-- TEKS BACAAN --
Tetapi dalam perkembangannya, baik di Jakarta maupun di daerah, gerakan massa
sepertinya kini mengarah ke Presiden Jokowi. Saya mengikuti berbagai spekulasi yang
menurut saya menyeramkan. Apa itu? Muncul sejumlah skenario tentang penjatuhan
Presiden Jokowi. Tak pelak pernyataan Kapolri tentang rencana makar menjadi
perbincangan hangat di kalangan masyarakat. Di samping ada pihak di luar kekuasaan
yang berniat lakukan makar, menurut rumor yang beredar, katanya juga ada agenda lain
dari kalangan kekuasaan sendiri. Skenario yang kedua ini konon digambarkan sebagai
akibat dari adanya power struggle di antara mereka. Terus terang saya kurang percaya.
Pertama, saat ini tak ada alasan yang kuat untuk menjatuhkan Presiden Jokowi. Yang
kedua, apa sebegitu nekad gerakan rakyat yang tidak puas itu sehingga harus menjatuhkan
Presiden dengan cara makar. Demikian juga, jika ada pihak di lingkar kekuasaan yang
sangat berambisi dan tidak sabar lagi untuk mendapatkan kekuasaan, apa juga kini gelap
mata, sehingga hendak menjatuhkan Presiden, pemimpin yang mengangkat mereka
menjadi pembantu-pembantunya.
4
Memang sekarang ini namanya fitnah, intrik, adu domba dan pembunuhan karakter luar
biasa gencarnya. Termasuk ganasnya "kekuatan media sosial" yang bekerja bak mesin
penghancur. Banyak orang menjadi korban, termasuk saya. Banyak bisikan maut, bahkan
termasuk spanduk, yang mengadu saya dengan Pak Jokowi, misalnya. Sebagai veteran
pejuang politik saya punya intuisi, pengalaman, pengetahuan dan logika bahwa banyak
fitnah yang memanas-manasi Presiden agar percaya bahwa SBY hendak menjatuhkan
Presiden, tidak selalu berasal dari pihak Pak Jokowi. Luar biasa bukan? Semua harus
waspada. Jangan sampai kuman di seberang lautan tampak, gajah di pelupuk mata tak
tampak. Jangan sampai ada maling teriak maling. Jangan sampai ada yang mancing di air
keruh. Mari berwaspada, jangan sampai kita mau diadu-domba. Jangan kita berikan ruang
media sosial yang sudah tidak civilized (tidak berkeadaban) hanya untuk menghancurkan
peradaban di negeri ini. Banyak yang berpendapat bahwa mesin penghancur” itu tidak
selalu bermotifkan ideologi, tapi uang (money power). Saya amat sedih jika menyimak
penggunaan bahasa yang amat kasar dan tak sedikitpun menyisakan tata krama dari
kelompok Sosmed tertentu. Mereka bukan hanya merusak jiwa kita semua, lebih-lebih
anak-anak dan remaja kita, tetapi sesungguhnya juga menghancurkan nilai-nilai luhur
Pancasila. Kelompok model ini pulalah yang membuat bangsa kita terpecah dan saling
bermusuhan.

-- CUPLIKAN DATA --
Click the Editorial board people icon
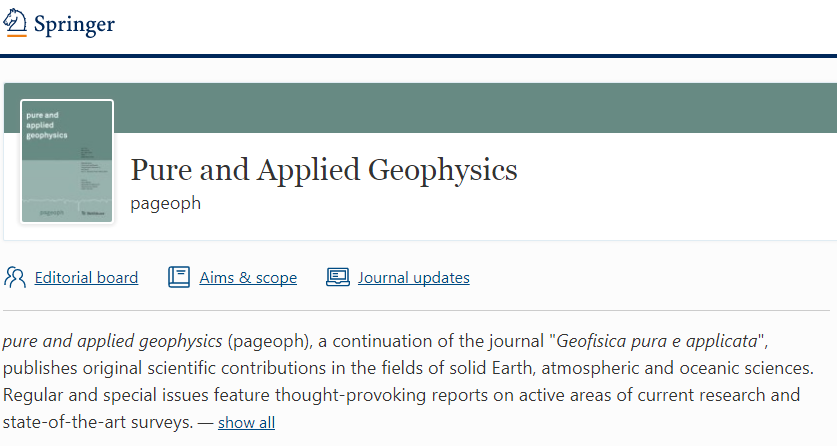The height and width of the screenshot is (446, 837). pyautogui.click(x=15, y=277)
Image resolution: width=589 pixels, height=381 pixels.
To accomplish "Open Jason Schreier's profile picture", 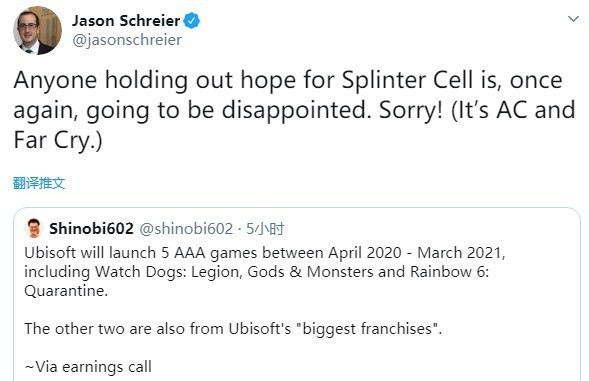I will coord(38,30).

-- SOAL LATIHAN 1 --
Tulis ulang paragraf dalam teks bacaan yang diawali dengan "Tetapi dalam perkembangannya" dalam bentuk daftar butir yang lebih ringkas. Pertahankan fakta-fakta pokoknya.
-- SOAL LATIHAN 2 --
Lanjutkan teks bacaan tentang maraknya fitnah, adu domba, dan media sosial itu, dimulai tepat setelah kalimat terakhir yang tercantum.

-- HASIL LATIHAN 1 --
- Gerakan massa, baik di Jakarta maupun di daerah, kini tampak mengarah ke Presiden Jokowi.
- Muncul spekulasi dan sejumlah skenario tentang penjatuhan Presiden Jokowi yang dinilai penulis menyeramkan. Pernyataan Kapolri tentang rencana makar pun menjadi perbincangan hangat di masyarakat.
- Menurut rumor, selain ada pihak di luar kekuasaan yang berniat makar, ada pula agenda lain dari kalangan kekuasaan sendiri. Agenda itu konon muncul akibat perebutan kekuasaan (power struggle) di antara mereka.
- Penulis kurang percaya pada rumor tersebut karena:
  - saat ini tidak ada alasan kuat untuk menjatuhkan Presiden Jokowi;
  - diragukan bahwa gerakan rakyat yang tidak puas sampai senekat itu hingga menempuh jalan makar;
  - diragukan pula bahwa pihak di lingkar kekuasaan yang berambisi sampai gelap mata hendak menjatuhkan Presiden yang mengangkat mereka menjadi pembantunya.

-- HASIL LATIHAN 2 --
Sementara itu, jangan sampai pula kita semua jadi korban dari permainan intelijen bohong
dan buatan (false intelligence). Saya jadi ingat dulu sebelum terjadinya kudeta atau makar
terhadap Presiden Soekarno di bulan September tahun 1965, juga diisukan ada Dewan
Jenderal yang mau makar. Kemudian, yang menamakan dirinya Dewan Revolusi justru
yang melakukan makar, dengan dalih daripada didahului oleh Dewan Jenderal.
Berbicara tentang makar, saya tetap konsisten bahwa saya tak akan pernah setuju dengan
upaya menurunkan Presiden di tengah jalan. Akan menjadi preseden yang buruk jika
seorang Presiden yang dipilih langsung oleh rakyat kemudian dengan mudahnya dijatuhkan
oleh sekelompok orang yang amat berambisi dan haus kekuasaan melalui konspirasi politik.
Kalau kita paham konstitusi, seorang Presiden hanya bisa diberhentikan jika melanggar
pasal pemakzulan (impeachment article). Memang ada pula pengalaman di banyak negara
seorang penguasa jatuh oleh sebuah revolusi sosial atau people's power. Contoh yang
paling baru adalah kejatuhan sejumlah penguasa di Afrika Utara (Arab Spring). Tetapi, ingat
sebenarnya people's power dan revolusi sosial itu tak bisa dibuat begitu saja. Seolah-seolah
seorang elit politik bisa menciptakan revolusi dengan mudahnya.
Saya jadi ingat dulu ketika ada "Gerakan Cabut Mandat SBY" di era kepresidenan saya.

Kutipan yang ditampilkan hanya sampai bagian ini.